Question

(vii) At what height the acceleration due to gravity is 25% of
that at the surface of the Earth, in terms of radius of the
Earth.​

Answer 1

Answer:

Explanation:

25/100g=g[1-2h/r]

25/100=[1-2h/r].

25/100=r-2h/r

25r=100r-200h

100r-25r=200h

75r=200h

75r/200=h

3r/8=h

Answer 2

To find :

• Height (h) at which acceleration due to gravity(g) will be 25% of that at the surface of the Earth.

Solution :

• Let the acceleration due to gravity at the surface of the earth be g₀.
• We know that, acceleration due to gravity at the surface of the earth is given by :

        g₀ = $\frac{GM}{R^{2} }$          

      where G is the universal gravitational constant, M is the mass of the Earth and R is the radius of the Earth.

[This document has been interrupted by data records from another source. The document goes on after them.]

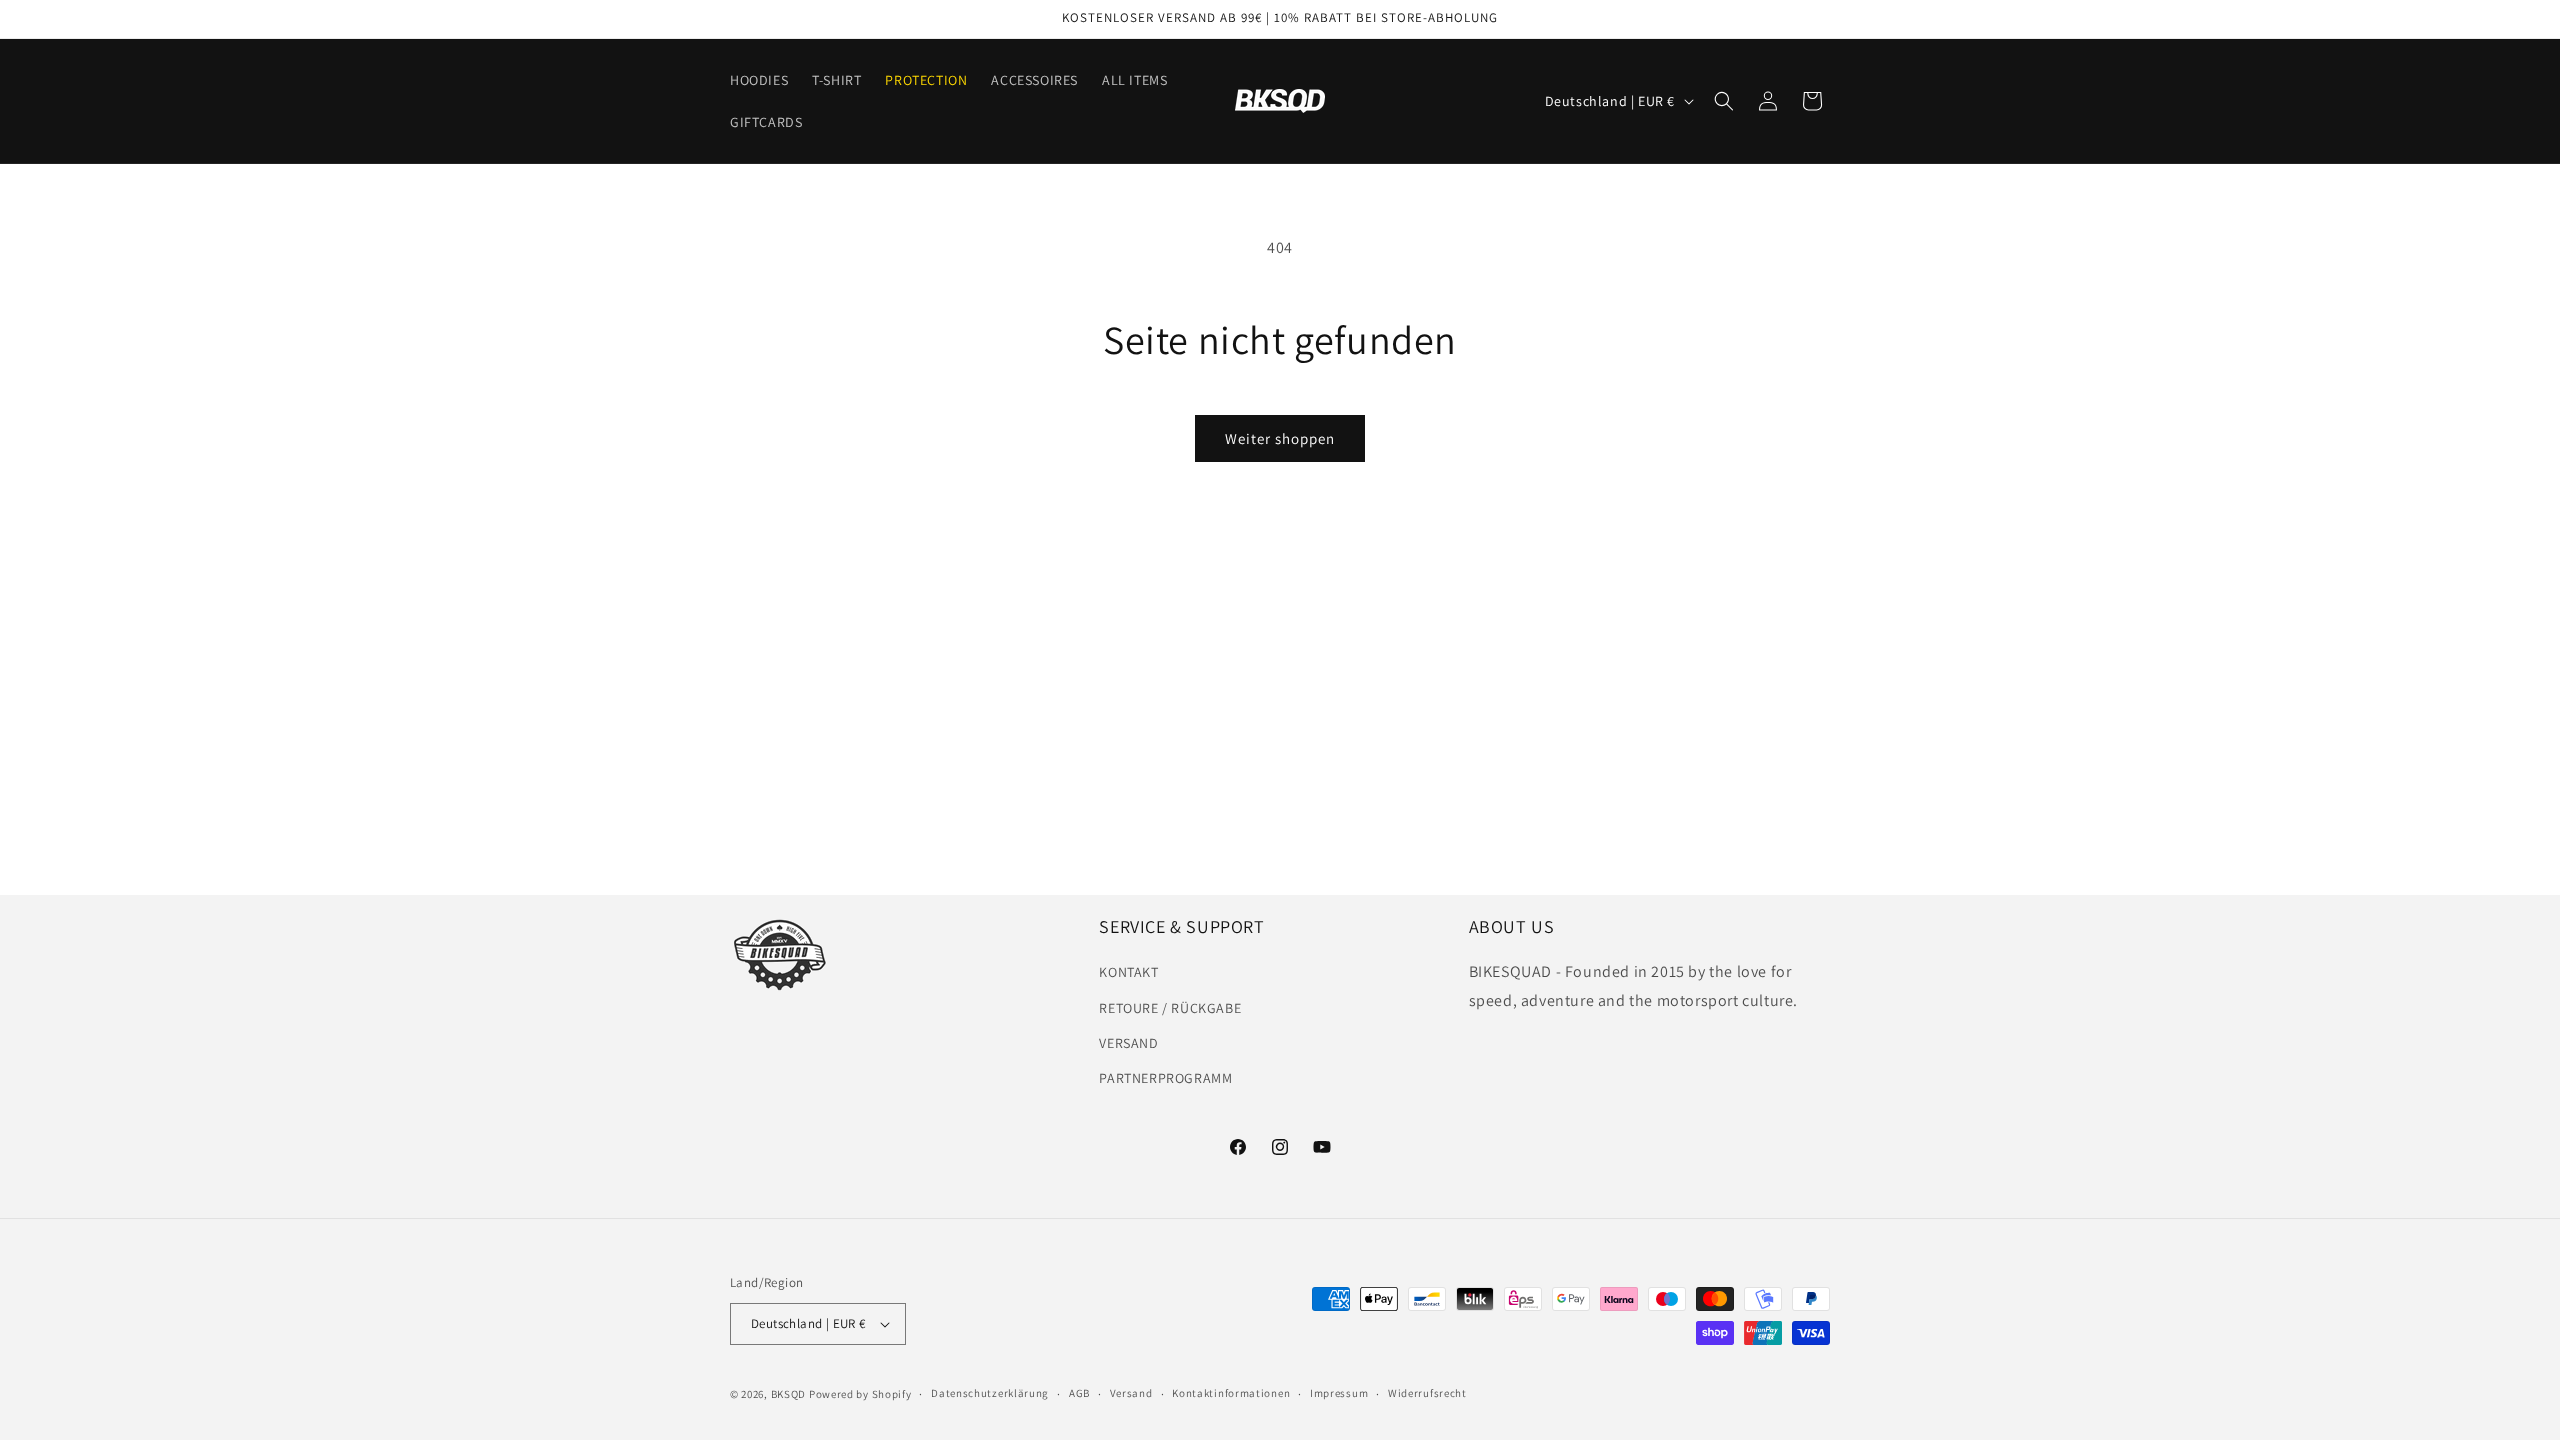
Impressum (1339, 1393)
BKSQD (789, 1394)
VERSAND (1128, 1043)
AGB (1079, 1393)
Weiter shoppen (1280, 438)
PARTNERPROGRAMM (1165, 1078)
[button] (1724, 101)
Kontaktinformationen (1231, 1393)
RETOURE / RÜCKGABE (1170, 1008)
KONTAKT (1128, 972)
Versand (1131, 1393)
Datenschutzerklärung (990, 1393)
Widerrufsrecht (1427, 1393)
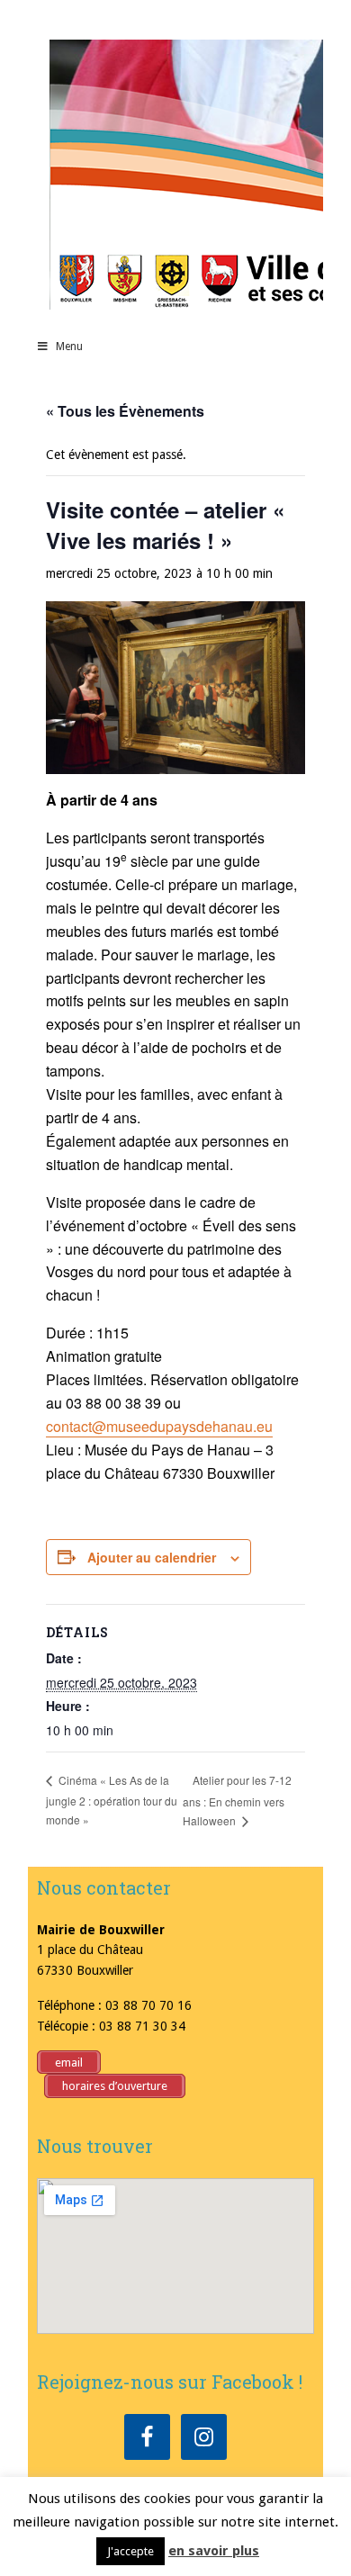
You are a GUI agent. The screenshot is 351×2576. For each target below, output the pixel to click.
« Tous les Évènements (125, 411)
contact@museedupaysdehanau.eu (159, 1426)
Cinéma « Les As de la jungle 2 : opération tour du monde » (111, 1799)
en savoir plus (213, 2551)
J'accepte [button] (130, 2551)
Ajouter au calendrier (151, 1557)
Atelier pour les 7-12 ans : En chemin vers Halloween (237, 1800)
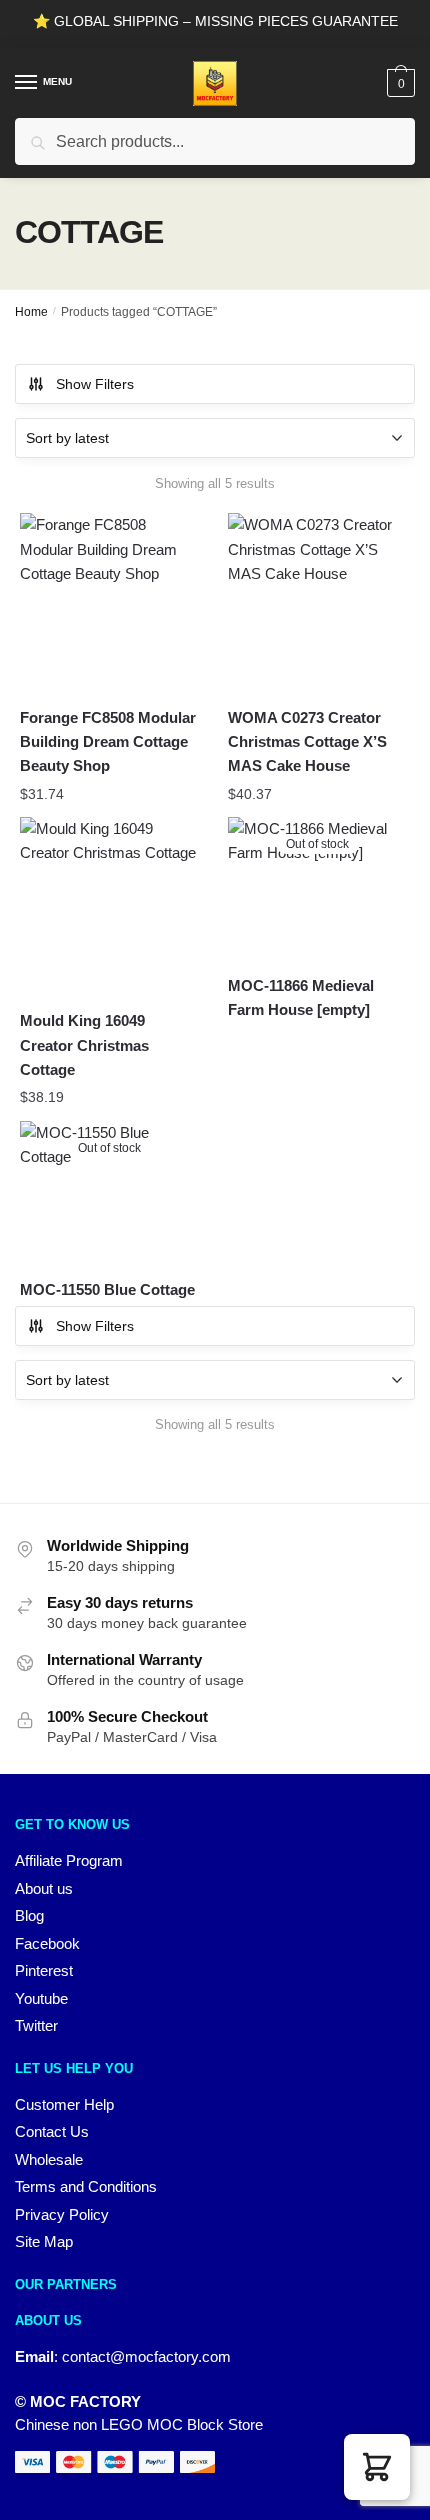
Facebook (47, 1943)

• Acceleration due to gravity at a height h above the earth's surface is given by :

       $g = \frac{GM}{(R+h)^{2} }$

• As per the given condition, g is 25% of g₀.
• ∴ g = 0.25 ×g₀

• ∴ $\frac{GM}{(R+h)^{2} } = \frac{1}{4} (\frac{GM}{R^{2} })$

• ∴ $\frac{R^{2} }{(R+h)^{2} } = \frac{1}{4}$

• ∴ $\frac{R}{R+h} = \frac{1}{2}$
• ∴ $2R = R + h$
• ∴ $R = h$

Answer : The acceleration due to Gravity will be 25% of that at the surface of the Earth at height of R.